It's interesting that you mention the origins of book distribution -- buying the block, then getting it bound, etc. Two of my favorite writers from about that time are Sterne and Pope, and they both write sometimes about writing and being writers back in the 18th century, and they mention subscriptions and such things.
I have this vision of the business once upon a time -- At some point, I think publishers became a sort of "Jim Likes It" list of books filtered through the tastes of the person(s) whose name was on the letterhead -- Houghton Mifflin, Macmillan, Little Brown (*reflexively adds Jug*), Charles Scribner, etc. But earlier, it seemed not so much that publishers were the arbiters of taste as that writers convinced publishers that their books would sell.
But both Pope and Sterne sometimes hint about writers, especially new ones, building their own readerships through subscriptions that amounted to pre-ordering.

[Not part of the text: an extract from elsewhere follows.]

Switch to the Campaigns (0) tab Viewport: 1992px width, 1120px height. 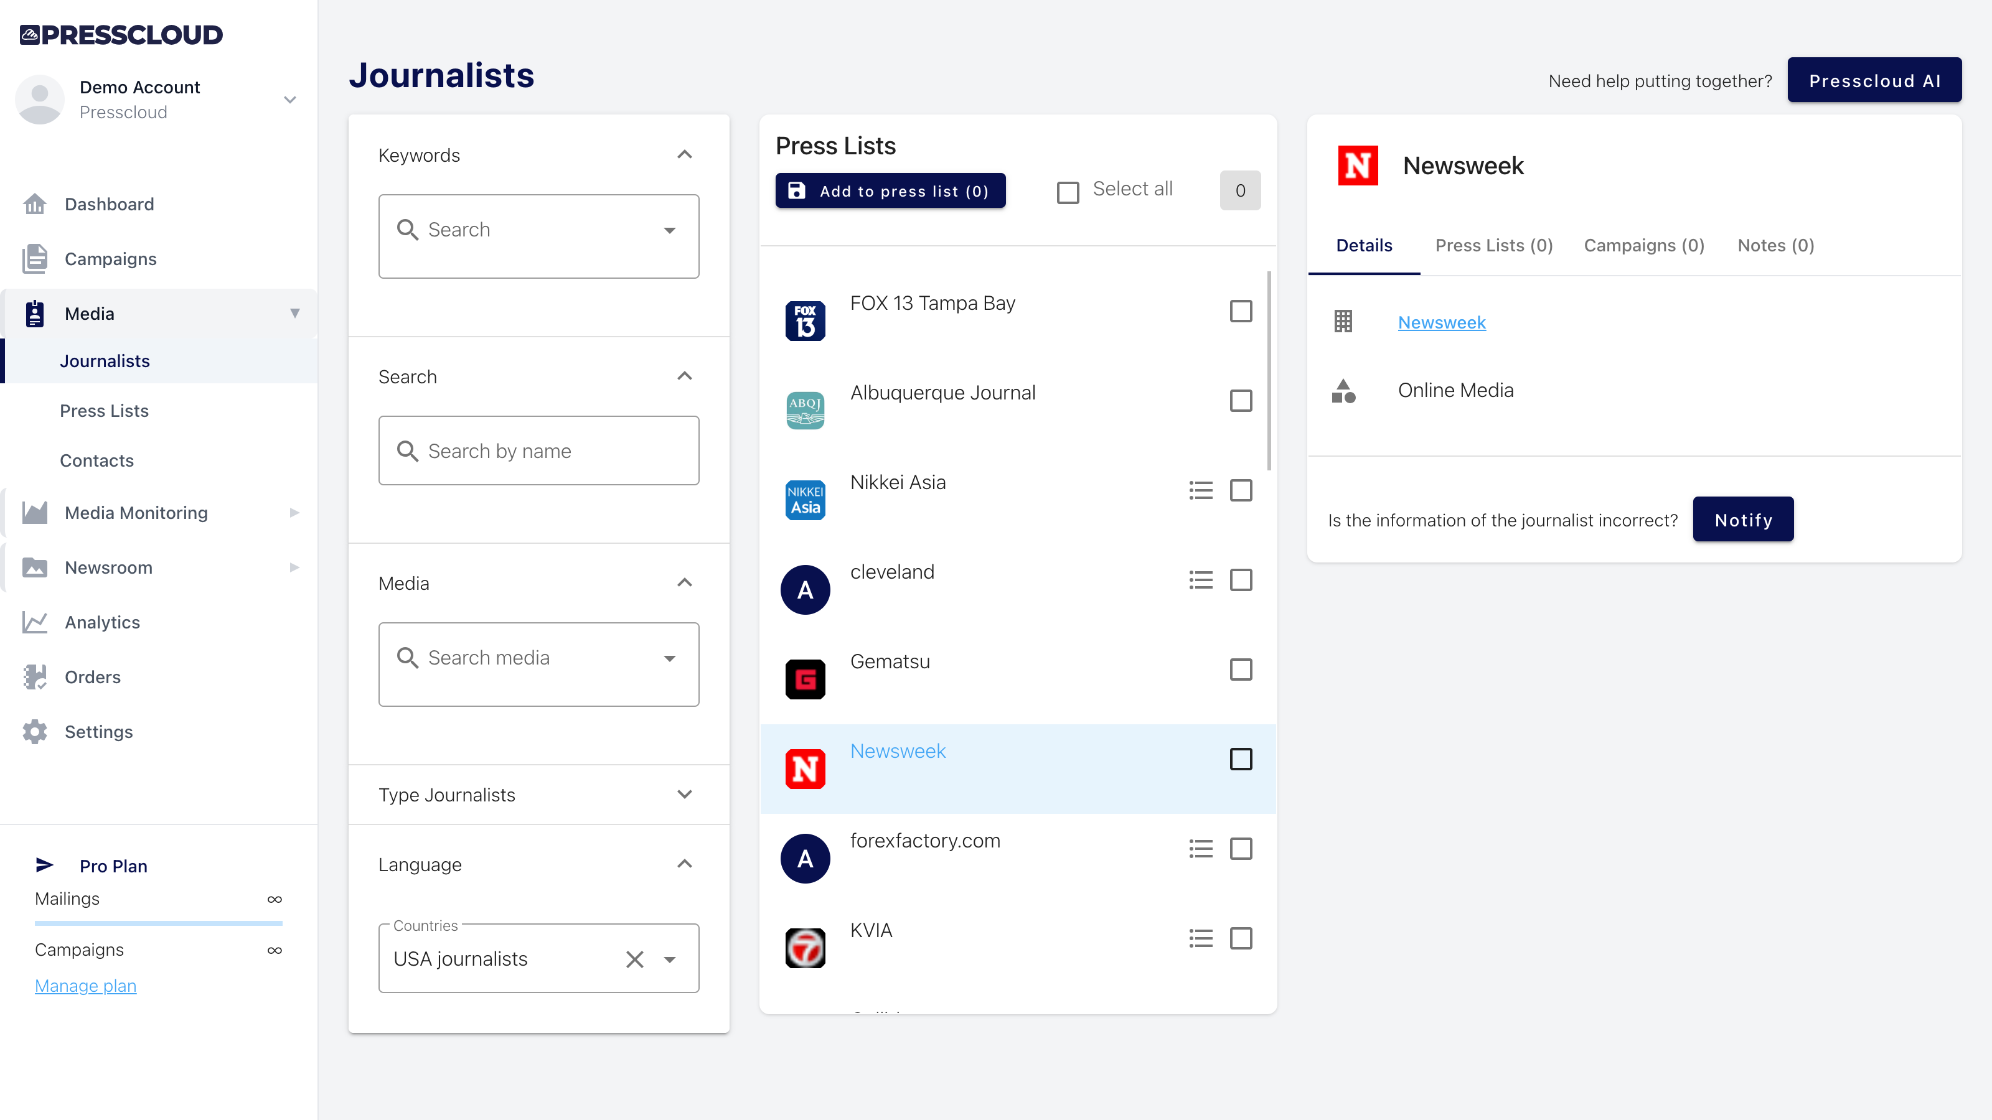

It suggests that a publisher, who was laying out the cash, had to be assured of a minimum number of sales before he'd pay for a first press run. I suppose this would be especially true of books that were released in serial volumes. But it does seem to me that, back in the day, writers were primarily their own main promoters and marketers.
It seems to me like the publishing industry model through the industrial age, 19th and 20th centuries, was heavily dependent on the distribution structure. If that structure changes radically, does that entire model go away? Are we dialed back to the pre-industrial or proto-industrial writing business of the 1700s as our starting point? Should we be looking at how books were sold then and think about transferring that model to 21st century tech?